## WORK INSTRUCTION
From the listing below, copy only the lines running from the line that contains "885x355 pixels." to the line that contains "Image resolution: width=251", both included.

## TASK MATERIAL
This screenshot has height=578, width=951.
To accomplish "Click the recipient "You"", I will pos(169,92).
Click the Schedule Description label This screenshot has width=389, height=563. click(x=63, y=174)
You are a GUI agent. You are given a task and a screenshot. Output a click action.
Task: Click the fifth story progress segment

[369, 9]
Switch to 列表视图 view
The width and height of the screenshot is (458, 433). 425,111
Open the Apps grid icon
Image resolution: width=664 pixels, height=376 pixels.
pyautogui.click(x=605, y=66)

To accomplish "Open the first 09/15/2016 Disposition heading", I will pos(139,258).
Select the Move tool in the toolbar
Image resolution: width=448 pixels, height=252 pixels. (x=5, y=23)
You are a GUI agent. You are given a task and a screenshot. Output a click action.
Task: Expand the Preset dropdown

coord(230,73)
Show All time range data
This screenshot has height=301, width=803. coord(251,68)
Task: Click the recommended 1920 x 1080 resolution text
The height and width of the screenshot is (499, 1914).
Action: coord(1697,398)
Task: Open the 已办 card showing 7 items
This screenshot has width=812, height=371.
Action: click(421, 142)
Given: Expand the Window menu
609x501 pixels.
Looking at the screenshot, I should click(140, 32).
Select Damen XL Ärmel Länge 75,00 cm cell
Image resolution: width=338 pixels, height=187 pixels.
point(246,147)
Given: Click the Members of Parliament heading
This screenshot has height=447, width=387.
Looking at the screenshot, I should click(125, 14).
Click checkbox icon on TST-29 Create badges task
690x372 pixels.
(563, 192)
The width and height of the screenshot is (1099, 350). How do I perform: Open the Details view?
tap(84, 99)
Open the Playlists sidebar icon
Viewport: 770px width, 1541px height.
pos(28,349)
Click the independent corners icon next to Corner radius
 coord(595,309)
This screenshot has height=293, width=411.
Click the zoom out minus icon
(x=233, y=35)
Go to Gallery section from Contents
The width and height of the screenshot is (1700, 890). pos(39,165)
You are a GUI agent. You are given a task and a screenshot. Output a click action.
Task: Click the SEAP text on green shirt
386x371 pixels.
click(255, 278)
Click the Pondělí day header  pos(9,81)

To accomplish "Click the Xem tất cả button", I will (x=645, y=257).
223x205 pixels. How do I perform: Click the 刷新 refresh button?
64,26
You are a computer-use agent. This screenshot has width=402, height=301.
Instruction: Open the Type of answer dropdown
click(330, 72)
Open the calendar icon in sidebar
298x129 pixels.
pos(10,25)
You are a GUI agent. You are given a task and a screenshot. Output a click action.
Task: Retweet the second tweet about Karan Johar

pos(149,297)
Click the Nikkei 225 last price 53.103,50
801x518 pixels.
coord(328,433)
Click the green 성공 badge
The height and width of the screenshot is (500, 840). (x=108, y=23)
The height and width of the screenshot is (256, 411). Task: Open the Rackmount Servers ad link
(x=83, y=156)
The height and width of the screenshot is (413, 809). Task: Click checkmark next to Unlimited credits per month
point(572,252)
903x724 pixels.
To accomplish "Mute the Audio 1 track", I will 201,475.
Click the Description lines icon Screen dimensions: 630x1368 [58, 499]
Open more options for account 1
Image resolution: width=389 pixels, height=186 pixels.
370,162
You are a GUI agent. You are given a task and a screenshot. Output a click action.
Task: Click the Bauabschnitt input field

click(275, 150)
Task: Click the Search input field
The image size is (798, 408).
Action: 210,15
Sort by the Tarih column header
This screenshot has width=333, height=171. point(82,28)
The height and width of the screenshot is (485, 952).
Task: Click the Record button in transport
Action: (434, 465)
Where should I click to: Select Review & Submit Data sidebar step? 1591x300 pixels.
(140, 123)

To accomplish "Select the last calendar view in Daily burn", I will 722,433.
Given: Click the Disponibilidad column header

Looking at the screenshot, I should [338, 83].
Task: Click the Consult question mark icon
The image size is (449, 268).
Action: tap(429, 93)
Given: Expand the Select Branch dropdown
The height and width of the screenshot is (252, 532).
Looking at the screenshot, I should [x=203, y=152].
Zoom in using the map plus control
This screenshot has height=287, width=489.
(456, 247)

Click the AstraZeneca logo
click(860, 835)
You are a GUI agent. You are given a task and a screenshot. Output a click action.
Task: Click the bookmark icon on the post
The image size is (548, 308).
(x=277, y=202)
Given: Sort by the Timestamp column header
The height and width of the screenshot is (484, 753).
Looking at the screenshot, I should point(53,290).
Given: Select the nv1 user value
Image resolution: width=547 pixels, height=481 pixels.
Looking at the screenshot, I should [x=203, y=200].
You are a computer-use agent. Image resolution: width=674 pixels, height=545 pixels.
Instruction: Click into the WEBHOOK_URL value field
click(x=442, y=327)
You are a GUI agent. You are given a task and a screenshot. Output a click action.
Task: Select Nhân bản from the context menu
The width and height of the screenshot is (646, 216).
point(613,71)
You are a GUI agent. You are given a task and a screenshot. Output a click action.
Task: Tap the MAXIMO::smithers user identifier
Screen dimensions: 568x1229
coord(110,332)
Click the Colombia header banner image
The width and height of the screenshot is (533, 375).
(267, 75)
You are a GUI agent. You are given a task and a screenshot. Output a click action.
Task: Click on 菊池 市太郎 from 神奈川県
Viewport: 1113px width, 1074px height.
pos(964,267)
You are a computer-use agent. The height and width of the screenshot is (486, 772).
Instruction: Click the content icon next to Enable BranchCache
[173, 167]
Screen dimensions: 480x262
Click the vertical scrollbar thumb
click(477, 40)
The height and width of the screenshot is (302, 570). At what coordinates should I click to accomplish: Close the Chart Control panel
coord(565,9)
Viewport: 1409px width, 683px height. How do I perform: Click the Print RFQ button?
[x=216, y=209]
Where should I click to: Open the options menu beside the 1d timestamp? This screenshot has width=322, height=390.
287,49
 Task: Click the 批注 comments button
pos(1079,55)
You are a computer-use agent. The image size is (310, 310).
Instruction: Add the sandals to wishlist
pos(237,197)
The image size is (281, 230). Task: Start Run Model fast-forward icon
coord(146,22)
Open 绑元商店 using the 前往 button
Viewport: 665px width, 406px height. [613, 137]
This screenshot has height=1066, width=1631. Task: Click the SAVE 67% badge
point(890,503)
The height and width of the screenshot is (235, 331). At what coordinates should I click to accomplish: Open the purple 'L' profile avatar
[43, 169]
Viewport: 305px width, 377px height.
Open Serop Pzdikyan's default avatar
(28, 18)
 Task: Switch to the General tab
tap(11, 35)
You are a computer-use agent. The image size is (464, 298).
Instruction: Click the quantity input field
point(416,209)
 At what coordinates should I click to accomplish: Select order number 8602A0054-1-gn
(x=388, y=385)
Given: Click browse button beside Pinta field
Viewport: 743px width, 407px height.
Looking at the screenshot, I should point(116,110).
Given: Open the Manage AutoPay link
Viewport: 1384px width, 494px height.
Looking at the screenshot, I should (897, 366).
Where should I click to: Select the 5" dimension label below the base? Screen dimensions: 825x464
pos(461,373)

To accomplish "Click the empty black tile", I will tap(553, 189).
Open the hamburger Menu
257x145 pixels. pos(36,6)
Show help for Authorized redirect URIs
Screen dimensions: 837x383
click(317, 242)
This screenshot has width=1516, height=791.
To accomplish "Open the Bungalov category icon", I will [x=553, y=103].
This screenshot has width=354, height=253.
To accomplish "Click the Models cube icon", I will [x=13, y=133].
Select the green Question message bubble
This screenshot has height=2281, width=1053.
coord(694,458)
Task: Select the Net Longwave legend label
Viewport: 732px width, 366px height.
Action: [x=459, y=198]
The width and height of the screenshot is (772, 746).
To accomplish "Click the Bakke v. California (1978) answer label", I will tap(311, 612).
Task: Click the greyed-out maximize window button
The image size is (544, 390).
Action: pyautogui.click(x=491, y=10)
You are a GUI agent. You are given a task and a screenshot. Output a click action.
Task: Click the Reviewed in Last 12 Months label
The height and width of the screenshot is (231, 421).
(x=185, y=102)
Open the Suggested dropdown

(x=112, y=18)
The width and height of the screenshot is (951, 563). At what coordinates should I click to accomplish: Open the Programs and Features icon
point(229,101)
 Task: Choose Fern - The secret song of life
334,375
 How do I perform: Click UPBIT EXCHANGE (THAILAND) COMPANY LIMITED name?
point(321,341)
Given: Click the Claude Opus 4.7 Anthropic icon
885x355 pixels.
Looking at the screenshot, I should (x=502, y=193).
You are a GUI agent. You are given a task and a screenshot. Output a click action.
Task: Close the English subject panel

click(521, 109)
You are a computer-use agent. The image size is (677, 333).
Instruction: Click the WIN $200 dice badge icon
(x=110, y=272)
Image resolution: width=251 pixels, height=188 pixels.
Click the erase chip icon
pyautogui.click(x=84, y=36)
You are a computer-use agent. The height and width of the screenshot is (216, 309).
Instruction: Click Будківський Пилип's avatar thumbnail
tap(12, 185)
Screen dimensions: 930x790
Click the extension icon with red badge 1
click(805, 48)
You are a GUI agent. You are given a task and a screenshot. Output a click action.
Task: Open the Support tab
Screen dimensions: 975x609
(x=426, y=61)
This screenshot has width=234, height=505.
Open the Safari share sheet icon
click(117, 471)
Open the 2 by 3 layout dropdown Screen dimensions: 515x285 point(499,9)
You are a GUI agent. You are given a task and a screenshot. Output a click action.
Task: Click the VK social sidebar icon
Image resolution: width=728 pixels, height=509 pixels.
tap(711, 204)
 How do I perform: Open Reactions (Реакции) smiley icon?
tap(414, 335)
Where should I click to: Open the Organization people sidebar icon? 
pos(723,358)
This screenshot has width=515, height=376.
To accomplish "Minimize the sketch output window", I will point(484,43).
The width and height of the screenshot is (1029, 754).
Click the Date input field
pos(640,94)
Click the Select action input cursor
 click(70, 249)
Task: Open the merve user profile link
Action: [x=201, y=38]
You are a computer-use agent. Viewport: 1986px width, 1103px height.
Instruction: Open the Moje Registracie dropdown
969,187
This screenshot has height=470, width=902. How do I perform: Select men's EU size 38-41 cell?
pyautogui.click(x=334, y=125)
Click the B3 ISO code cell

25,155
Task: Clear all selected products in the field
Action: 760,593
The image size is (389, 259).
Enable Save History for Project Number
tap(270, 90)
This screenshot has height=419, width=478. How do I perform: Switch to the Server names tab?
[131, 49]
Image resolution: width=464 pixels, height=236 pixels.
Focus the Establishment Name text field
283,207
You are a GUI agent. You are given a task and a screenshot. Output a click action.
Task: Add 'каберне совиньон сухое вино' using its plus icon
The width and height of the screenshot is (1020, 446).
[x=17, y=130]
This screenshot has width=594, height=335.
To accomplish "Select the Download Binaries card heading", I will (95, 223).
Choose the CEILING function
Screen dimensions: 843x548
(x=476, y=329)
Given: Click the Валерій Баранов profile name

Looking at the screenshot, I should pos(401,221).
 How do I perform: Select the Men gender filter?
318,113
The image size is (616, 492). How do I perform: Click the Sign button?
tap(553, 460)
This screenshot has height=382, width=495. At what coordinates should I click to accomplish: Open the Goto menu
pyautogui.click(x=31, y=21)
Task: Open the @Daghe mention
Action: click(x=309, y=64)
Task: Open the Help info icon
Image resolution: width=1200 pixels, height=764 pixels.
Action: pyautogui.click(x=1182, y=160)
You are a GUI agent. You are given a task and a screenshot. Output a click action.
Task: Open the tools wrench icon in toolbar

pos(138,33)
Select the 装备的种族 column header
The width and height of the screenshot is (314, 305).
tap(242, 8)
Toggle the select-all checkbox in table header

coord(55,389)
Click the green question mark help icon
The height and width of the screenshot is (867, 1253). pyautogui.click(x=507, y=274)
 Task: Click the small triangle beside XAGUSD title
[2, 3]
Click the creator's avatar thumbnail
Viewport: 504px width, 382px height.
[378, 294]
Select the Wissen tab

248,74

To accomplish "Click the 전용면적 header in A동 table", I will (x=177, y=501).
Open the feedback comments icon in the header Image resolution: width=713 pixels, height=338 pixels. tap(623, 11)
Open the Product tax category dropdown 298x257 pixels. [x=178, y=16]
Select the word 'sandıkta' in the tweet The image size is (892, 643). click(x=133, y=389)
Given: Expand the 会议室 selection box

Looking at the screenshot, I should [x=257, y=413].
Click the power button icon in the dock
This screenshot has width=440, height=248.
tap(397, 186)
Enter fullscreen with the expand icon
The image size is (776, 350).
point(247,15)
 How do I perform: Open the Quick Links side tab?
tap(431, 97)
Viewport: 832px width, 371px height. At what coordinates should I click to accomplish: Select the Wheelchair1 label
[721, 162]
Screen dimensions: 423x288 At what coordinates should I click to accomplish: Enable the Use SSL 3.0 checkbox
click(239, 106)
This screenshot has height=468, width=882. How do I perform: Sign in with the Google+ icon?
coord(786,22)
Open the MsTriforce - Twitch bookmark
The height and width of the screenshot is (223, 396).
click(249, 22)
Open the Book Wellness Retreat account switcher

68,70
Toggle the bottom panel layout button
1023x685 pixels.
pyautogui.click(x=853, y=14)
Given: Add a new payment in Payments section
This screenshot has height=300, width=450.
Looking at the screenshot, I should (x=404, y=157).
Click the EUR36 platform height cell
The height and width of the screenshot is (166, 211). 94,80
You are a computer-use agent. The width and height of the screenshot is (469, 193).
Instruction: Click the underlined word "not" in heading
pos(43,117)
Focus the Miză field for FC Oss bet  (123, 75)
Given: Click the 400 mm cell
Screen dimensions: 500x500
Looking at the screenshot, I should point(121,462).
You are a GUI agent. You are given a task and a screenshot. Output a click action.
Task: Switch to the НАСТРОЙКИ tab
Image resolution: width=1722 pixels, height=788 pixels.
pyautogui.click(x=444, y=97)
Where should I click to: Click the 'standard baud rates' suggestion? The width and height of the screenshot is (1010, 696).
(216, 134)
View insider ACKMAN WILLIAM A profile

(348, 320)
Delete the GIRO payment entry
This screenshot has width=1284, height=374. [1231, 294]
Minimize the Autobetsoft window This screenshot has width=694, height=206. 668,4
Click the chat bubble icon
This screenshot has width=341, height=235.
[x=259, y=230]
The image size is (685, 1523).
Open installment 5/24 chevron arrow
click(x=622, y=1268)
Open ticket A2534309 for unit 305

## RESPONSE AREA
885x355 pixels.
Looking at the screenshot, I should (x=502, y=193).
You are a GUI agent. You are given a task and a screenshot. Output a click action.
Task: Close the English subject panel

click(521, 109)
You are a computer-use agent. The image size is (677, 333).
Instruction: Click the WIN $200 dice badge icon
(x=110, y=272)
Image resolution: width=251 pixels, height=188 pixels.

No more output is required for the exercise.